Two years later, he had been convicted of killing her, even though her body was never found. After eight long years of protesting his innocence, he was finally released on appeal but still had the sword of Damocles hanging over his head until he was finally pronounced not guilty earlier this month.
But that moment police came to his home to arrest him is something that will never fade from his memory. "He said 'Robert Baltovich?' I said 'yes.' He said 'you're under arrest for the first-degree murder of Elizabeth Bain,' and I just looked at him and I said 'Why?' And he said 'because you did it.' And I said 'but I didn't.'"
Now, one week into the first real freedom he's known in almost two decades, Baltovich is aware some cops think he beat a rap they're sure he earned. "It doesn't surprise me," he muses. "I think that maybe they have a personal interest in the case, and I think it's just human nature. We don't want to have to admit that we've made a mistake."
Cops painted Bain's boyfriend as a jealous lover, upset that she was apparently planning to leave him. But Baltovich insists that wasn't the case. "You know, we had some problems, but nothing really major, and even at the time she went missing, everyone who knew Liz and everyone who knew me knew that things were good.
"What they felt is that I was responsible and that they didn't know why or where or how, and because of that, they felt they had to create a theory that didn't really exist. But jealousy and possessiveness are a common motive. I think that that's something they kind of latched onto in terms of how they were going to present the case the way they did."
And who does he think killed Elizabeth Bain? He points to only one suspect - the notorious Paul Bernardo, who was stalking the neighbourhood as the Scarborough Rapist when his girl disappeared.
"At this point, Paul Bernardo has to be a suspect, but we don't know he killed her. We don't have any irrefutable proof he killed her. But knowing that he's out there and knowing that he was active in the area at the time she went missing, I mean I think it would be kind of crazy not to look at him. But it's certainly something that I want to get to the bottom of."
Bernardo has refused to give a definitive answer about his involvement.
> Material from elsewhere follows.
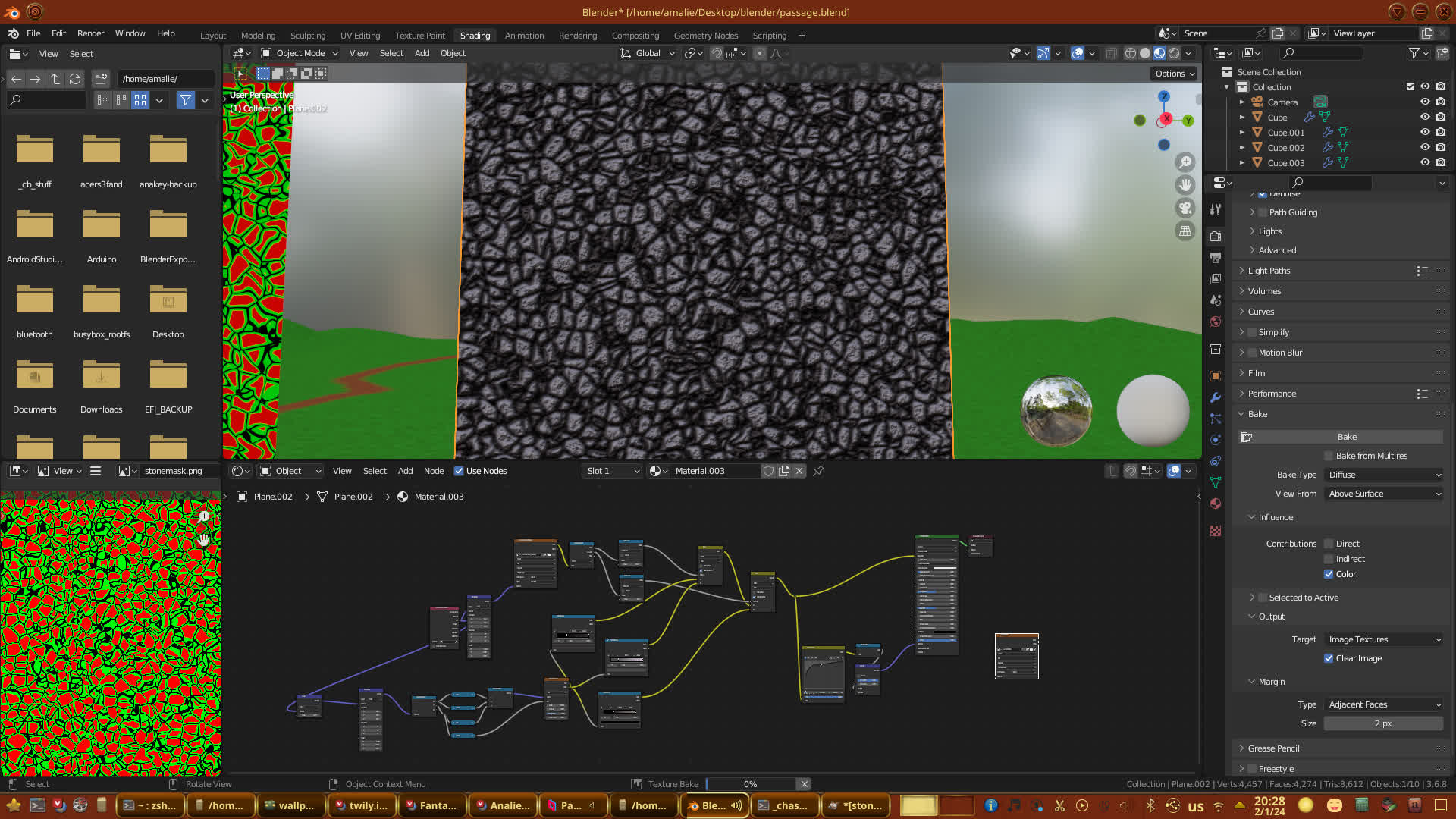Go to parent directory arrow
1456x819 pixels.
pos(55,79)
He remains in jail, likely for life.
It was a future Baltovich almost shared with him, until fate - and some good defence lawyers - intervened. Now the cleared boyfriend with the Master's Degree is trying to pick up his tattered life, hoping to get a job if he can find someone who will hire him.
And as for his romantic future? "I've actually been able to have relationships and I've had some good ones. I mean at the moment I'm not in a relationship, but I think I'm in a good position to maybe pursue that a little bit more seriously now."
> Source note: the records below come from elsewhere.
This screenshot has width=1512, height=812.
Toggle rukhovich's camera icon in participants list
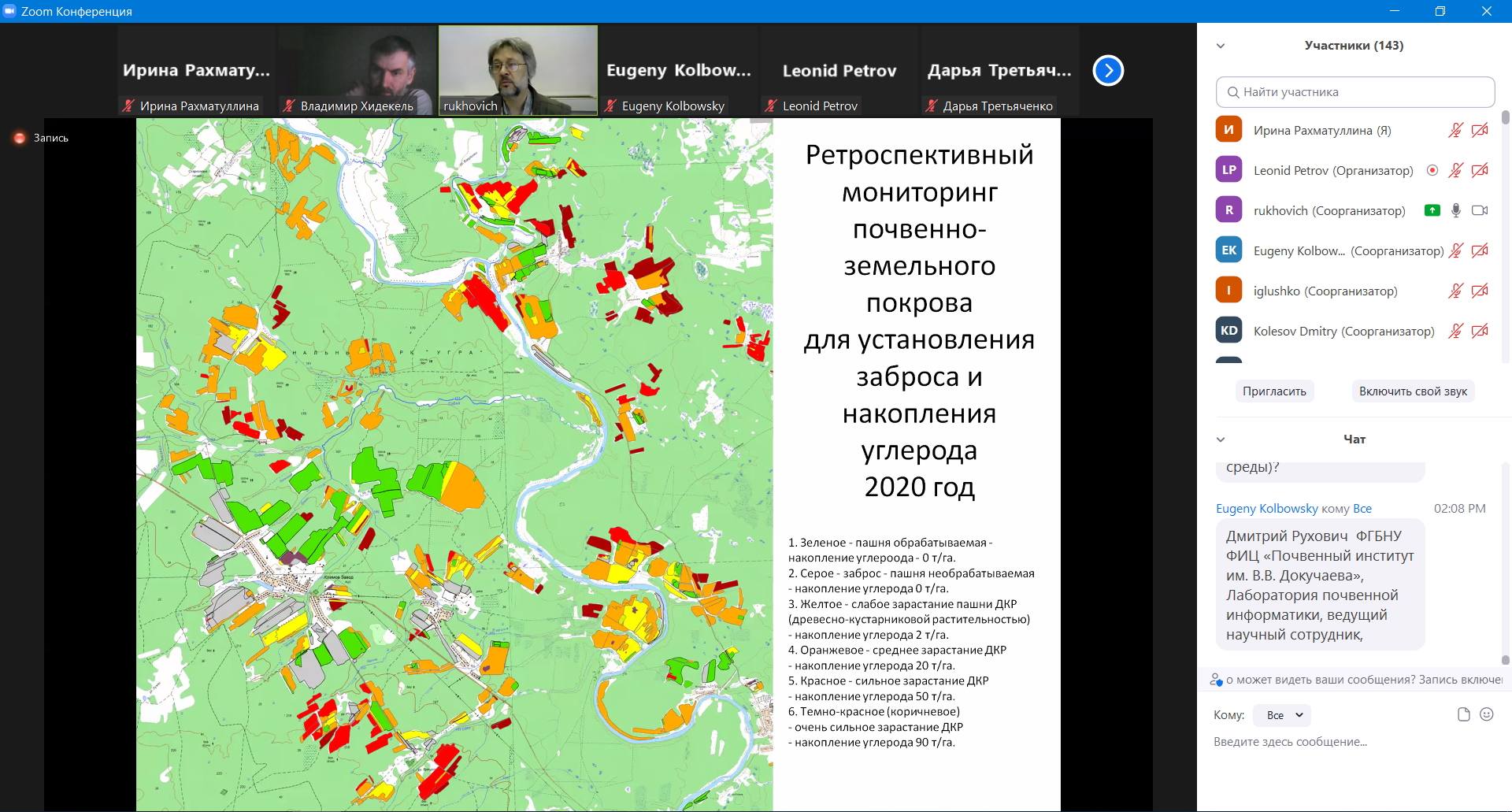click(x=1480, y=210)
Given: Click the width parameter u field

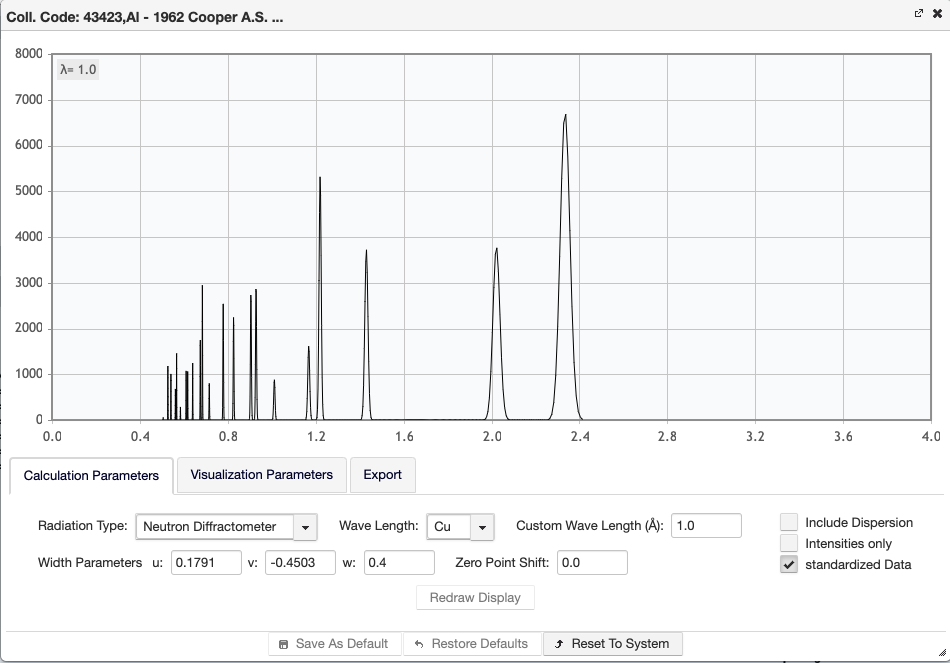Looking at the screenshot, I should (206, 563).
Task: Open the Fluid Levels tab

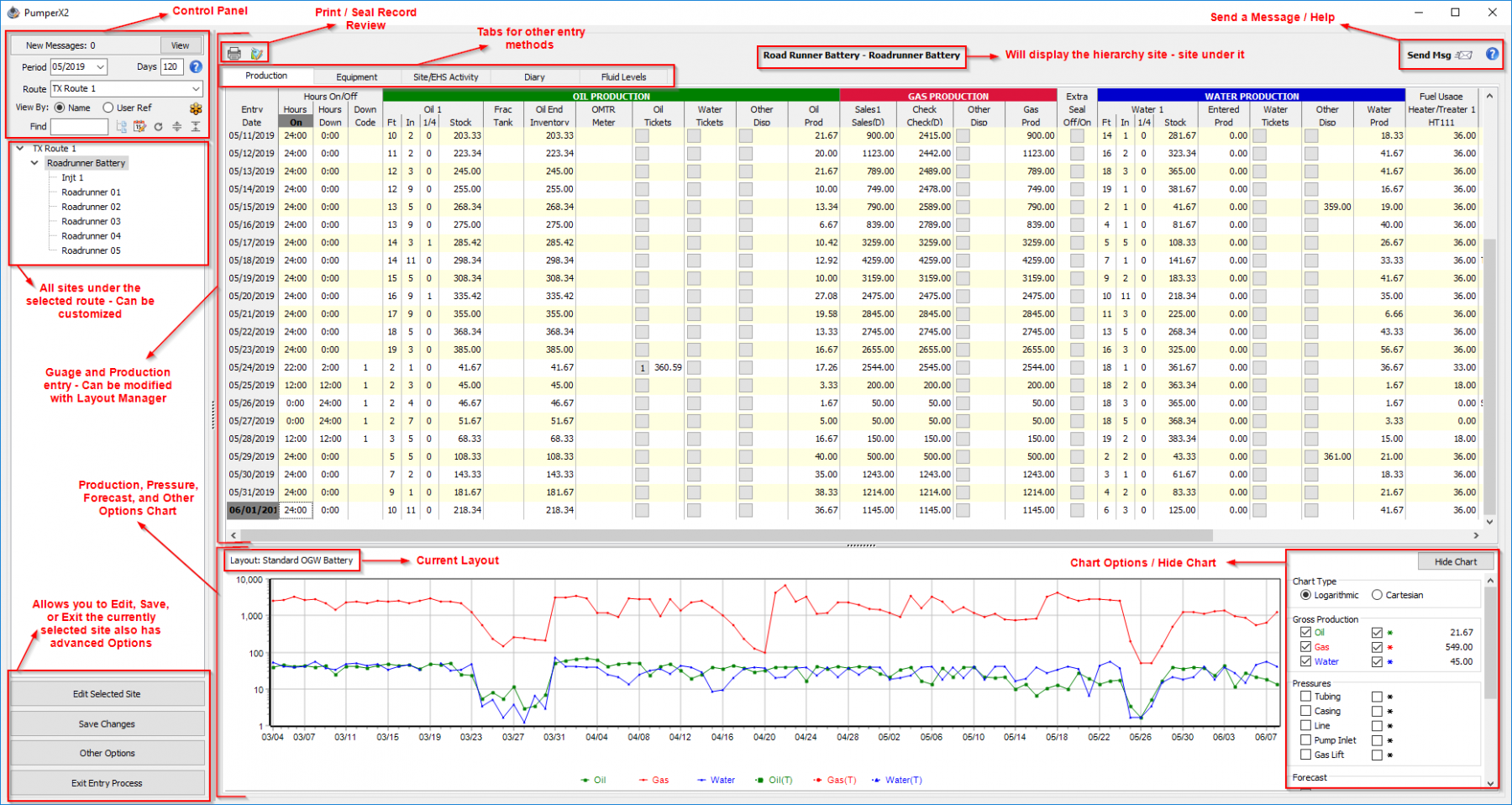Action: (x=625, y=76)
But Baltovich has so far refused to consider applying for compensation for his years behind bars. Instead, he wants something money can't buy.
"Right now what I want are answers," he reveals. "I mean answers are what's important, because the thing for me is that my freedom and learning what happened to Liz have always been something that, you know, have gone together."
He's hoping the Ontario Attorney General's apparent willingness to call an inquiry into his case will help provide some healing. "It's something that I want," he affirms. "I think it's something that would really serve the public in terms of, you know, providing some answers to questions that they may have, that they may feel that need to be answered.
"The real anger for me, and I think that will continue and it will probably get worse, is if the reasons why this actually happened are never known and the people who brought it about are never really held up to the light of day."
Baltovich hopes that in the next five years, he'll be married with children, a goal that as recently as 10 years ago seemed an impossible dream that started with a nightmare.